Además de tener la habilidad de caerle bien a todo el mundo, es capaz de montar una obra en tiempo récord, manejando una intuición especial para saber de antemano qué funcionará y qué no. Lleva además en Balterius desde la noche de los tiempos, lo que le permite conocer como nadie el alma profunda del grupo.

Si a Marcos le cayó el marrón de la presidencia en el agitado otoño de 2009, Leti dio un paso al frente y se hizo directora de queimadas en el verano de 2010. Y desde entonces, gracias a los dos, Balterius '98 no ha hecho más que crecer y sumar.
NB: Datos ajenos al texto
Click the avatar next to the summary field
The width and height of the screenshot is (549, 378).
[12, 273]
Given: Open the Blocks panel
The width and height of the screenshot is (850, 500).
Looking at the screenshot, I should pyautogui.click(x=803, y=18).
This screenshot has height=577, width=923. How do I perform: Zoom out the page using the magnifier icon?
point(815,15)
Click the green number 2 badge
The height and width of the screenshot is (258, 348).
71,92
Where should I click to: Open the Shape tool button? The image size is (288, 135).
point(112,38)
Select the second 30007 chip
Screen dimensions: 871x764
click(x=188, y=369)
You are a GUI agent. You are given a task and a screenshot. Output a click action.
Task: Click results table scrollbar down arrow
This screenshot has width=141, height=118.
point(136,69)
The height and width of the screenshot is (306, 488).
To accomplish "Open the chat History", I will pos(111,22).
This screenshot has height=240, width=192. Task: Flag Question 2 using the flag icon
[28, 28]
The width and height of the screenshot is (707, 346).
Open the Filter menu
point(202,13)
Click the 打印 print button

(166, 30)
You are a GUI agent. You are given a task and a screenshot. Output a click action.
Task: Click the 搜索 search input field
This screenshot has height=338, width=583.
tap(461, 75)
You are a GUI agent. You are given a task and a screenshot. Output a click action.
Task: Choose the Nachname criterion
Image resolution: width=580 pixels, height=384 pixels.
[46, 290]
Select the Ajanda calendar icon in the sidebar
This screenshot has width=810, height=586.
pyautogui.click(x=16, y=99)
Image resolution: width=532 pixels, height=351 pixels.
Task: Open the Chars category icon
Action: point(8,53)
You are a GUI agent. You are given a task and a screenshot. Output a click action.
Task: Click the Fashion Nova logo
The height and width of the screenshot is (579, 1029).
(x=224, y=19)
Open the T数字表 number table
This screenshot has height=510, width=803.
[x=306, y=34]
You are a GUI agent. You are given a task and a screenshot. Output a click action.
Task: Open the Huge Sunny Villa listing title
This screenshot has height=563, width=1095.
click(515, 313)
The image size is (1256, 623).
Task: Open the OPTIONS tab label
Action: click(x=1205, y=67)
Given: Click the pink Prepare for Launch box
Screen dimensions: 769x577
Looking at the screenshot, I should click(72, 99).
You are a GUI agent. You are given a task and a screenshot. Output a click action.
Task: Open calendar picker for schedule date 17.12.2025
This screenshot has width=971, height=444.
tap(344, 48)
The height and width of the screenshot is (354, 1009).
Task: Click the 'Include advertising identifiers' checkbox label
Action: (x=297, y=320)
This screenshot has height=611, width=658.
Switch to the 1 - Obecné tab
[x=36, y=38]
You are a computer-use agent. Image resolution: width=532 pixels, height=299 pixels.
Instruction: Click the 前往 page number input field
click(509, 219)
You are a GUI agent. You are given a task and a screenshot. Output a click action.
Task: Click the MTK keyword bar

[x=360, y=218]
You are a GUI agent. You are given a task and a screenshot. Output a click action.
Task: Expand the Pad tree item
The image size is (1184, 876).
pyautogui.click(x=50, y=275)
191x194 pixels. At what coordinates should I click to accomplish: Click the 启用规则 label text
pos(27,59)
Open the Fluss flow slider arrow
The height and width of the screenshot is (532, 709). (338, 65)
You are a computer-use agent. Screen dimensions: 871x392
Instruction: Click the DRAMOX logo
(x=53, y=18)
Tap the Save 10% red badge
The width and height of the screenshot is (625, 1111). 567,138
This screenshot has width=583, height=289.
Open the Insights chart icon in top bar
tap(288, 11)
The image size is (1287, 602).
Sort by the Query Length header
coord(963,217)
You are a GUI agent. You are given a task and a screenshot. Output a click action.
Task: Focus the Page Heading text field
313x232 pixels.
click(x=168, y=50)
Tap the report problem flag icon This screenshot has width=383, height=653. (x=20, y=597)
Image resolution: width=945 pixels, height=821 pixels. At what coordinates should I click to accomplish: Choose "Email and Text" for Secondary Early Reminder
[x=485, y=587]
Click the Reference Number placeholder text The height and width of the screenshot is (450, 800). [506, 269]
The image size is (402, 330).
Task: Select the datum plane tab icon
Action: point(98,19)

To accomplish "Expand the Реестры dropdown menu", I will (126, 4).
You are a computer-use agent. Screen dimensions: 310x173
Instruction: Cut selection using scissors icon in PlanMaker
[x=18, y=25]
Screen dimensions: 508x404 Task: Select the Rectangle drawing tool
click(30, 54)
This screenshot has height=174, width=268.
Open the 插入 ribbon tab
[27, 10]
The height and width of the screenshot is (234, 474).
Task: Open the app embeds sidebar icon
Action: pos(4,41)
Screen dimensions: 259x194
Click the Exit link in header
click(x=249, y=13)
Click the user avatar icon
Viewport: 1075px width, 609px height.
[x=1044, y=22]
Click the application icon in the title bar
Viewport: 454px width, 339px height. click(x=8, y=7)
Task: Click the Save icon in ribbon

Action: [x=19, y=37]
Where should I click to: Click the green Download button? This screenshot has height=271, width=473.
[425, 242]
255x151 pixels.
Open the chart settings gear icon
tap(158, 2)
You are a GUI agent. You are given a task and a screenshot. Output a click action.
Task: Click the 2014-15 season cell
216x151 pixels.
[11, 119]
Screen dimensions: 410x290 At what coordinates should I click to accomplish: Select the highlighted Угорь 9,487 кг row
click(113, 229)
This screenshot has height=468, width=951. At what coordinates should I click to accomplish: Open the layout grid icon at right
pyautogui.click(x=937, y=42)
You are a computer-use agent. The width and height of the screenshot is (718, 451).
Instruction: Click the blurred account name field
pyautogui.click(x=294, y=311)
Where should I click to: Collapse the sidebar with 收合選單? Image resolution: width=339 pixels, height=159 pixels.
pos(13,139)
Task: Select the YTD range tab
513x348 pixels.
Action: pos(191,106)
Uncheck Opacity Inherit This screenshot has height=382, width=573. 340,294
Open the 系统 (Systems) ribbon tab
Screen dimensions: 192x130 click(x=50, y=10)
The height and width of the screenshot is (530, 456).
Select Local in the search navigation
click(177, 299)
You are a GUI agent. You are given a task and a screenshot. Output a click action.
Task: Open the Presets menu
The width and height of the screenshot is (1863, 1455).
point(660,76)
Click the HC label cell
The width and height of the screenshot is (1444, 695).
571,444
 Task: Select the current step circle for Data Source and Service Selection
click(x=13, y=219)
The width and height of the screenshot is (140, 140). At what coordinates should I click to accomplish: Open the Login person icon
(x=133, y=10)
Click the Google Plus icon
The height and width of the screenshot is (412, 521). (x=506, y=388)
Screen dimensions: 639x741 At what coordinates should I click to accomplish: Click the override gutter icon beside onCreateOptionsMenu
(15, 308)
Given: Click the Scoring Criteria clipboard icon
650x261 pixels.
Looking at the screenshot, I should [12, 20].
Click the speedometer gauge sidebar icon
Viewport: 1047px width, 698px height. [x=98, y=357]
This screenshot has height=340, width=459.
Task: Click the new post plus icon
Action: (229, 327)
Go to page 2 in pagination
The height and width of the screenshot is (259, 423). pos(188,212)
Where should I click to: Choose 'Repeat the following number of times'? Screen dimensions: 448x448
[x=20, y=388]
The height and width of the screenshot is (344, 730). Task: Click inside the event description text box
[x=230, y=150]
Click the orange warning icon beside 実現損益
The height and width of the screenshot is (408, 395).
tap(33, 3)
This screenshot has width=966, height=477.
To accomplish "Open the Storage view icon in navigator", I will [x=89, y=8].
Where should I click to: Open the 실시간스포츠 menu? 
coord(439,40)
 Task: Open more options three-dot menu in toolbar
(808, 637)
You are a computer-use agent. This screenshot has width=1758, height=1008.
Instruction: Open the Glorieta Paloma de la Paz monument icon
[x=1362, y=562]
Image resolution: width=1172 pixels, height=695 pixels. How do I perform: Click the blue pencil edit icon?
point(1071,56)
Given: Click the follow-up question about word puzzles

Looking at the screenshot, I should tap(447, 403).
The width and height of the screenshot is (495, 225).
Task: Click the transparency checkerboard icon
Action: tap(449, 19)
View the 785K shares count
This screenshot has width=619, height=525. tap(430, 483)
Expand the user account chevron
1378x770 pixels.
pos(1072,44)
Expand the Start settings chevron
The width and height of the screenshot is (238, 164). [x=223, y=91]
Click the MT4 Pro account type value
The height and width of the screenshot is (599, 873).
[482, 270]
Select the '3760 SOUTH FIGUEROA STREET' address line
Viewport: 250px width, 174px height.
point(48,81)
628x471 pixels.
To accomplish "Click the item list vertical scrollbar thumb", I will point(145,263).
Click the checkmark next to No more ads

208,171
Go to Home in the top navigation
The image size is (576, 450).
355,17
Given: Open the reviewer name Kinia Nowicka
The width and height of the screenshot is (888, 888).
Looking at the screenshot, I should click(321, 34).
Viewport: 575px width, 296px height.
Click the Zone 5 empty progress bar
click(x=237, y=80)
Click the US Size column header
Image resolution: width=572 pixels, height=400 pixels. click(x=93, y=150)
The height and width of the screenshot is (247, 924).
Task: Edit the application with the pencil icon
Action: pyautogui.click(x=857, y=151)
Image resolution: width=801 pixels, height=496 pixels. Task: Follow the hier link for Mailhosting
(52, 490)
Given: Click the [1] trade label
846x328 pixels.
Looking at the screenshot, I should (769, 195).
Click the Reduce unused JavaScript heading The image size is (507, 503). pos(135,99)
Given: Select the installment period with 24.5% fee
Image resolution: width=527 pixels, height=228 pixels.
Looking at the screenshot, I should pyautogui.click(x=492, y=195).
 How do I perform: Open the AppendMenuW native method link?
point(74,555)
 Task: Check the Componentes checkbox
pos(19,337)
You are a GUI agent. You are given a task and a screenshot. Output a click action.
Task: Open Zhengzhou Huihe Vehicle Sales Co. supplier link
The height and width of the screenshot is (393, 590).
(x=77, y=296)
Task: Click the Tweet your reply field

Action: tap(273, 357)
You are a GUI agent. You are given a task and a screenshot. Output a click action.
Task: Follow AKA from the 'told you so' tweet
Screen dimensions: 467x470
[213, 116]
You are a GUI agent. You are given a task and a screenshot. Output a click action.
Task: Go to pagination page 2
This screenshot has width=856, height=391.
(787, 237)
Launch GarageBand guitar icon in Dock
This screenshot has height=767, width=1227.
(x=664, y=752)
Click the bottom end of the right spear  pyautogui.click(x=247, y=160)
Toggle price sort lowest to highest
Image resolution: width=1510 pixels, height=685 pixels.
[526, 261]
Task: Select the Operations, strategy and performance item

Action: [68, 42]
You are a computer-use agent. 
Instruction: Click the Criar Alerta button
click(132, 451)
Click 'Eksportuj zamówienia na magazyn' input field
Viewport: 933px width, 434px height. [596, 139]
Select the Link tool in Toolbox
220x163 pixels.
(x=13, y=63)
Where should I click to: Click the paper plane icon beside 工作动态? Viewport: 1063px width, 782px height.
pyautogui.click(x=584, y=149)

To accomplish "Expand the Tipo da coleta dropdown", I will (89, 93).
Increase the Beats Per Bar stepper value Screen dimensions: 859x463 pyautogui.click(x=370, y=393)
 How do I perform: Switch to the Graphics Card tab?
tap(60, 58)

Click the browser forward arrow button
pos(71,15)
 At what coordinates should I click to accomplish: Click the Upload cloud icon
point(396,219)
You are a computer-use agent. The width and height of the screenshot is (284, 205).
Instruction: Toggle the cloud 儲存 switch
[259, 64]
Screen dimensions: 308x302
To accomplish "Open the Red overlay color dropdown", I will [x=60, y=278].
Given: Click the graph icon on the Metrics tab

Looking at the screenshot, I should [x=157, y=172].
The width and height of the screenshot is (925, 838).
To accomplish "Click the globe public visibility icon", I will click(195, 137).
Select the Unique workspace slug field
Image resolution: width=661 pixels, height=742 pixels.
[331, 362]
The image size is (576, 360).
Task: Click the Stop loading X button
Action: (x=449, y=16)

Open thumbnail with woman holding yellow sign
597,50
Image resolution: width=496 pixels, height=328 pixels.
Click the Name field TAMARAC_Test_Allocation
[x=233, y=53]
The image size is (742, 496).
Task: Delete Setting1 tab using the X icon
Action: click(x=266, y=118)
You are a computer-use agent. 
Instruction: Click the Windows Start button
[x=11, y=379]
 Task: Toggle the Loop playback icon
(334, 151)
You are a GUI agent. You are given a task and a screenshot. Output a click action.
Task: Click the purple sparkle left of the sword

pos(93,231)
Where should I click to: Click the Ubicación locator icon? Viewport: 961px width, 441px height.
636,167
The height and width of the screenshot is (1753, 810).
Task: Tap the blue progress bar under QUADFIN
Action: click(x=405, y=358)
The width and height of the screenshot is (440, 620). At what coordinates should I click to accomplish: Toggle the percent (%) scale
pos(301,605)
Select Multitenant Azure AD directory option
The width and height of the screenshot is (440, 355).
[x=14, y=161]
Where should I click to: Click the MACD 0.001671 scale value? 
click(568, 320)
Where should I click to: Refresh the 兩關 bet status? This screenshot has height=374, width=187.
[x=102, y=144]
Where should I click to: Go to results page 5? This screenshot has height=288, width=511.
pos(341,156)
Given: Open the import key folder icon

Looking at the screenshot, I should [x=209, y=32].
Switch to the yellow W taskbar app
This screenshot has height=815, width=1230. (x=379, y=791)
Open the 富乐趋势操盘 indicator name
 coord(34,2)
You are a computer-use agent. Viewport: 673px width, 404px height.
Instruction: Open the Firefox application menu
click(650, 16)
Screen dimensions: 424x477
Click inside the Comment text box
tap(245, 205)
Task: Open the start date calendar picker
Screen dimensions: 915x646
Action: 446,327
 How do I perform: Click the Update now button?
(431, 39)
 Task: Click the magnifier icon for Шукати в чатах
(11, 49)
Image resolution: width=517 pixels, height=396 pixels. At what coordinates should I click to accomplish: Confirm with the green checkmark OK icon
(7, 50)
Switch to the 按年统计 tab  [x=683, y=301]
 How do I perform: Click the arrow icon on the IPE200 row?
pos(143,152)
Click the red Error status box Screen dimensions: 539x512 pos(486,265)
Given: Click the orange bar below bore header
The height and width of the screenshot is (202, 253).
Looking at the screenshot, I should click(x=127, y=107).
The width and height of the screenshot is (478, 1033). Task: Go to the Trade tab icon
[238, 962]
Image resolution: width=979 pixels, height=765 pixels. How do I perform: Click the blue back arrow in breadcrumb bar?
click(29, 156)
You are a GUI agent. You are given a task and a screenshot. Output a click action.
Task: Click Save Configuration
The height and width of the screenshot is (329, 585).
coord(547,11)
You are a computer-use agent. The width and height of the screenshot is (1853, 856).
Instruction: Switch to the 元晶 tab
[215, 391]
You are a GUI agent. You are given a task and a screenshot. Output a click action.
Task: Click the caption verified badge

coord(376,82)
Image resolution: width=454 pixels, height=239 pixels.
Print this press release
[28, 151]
En fin, que ayer estuvimos la mar de entretenidos. Nos dimos a la queimada con moderación y a la amistad compartida sin mesura alguna. Y nos fuimos a la cama con la reconfortante sensación de que es un auténtico lujo formar parte de este maravilloso grupo de amigos.

El chiste del día, cortesía de Solito: "Se abre el telón y se ve, tirada en la calle, una brida que antes fue mía, pero que ya he perdido. ¿Cómo se llama la película? Mi brida sin mí."

Hoy domingo día 12 de agosto a las 22:30 nos visita Trejoviana Teatro con Dos perlas de Tennessee, con textos de Tennessee Williams.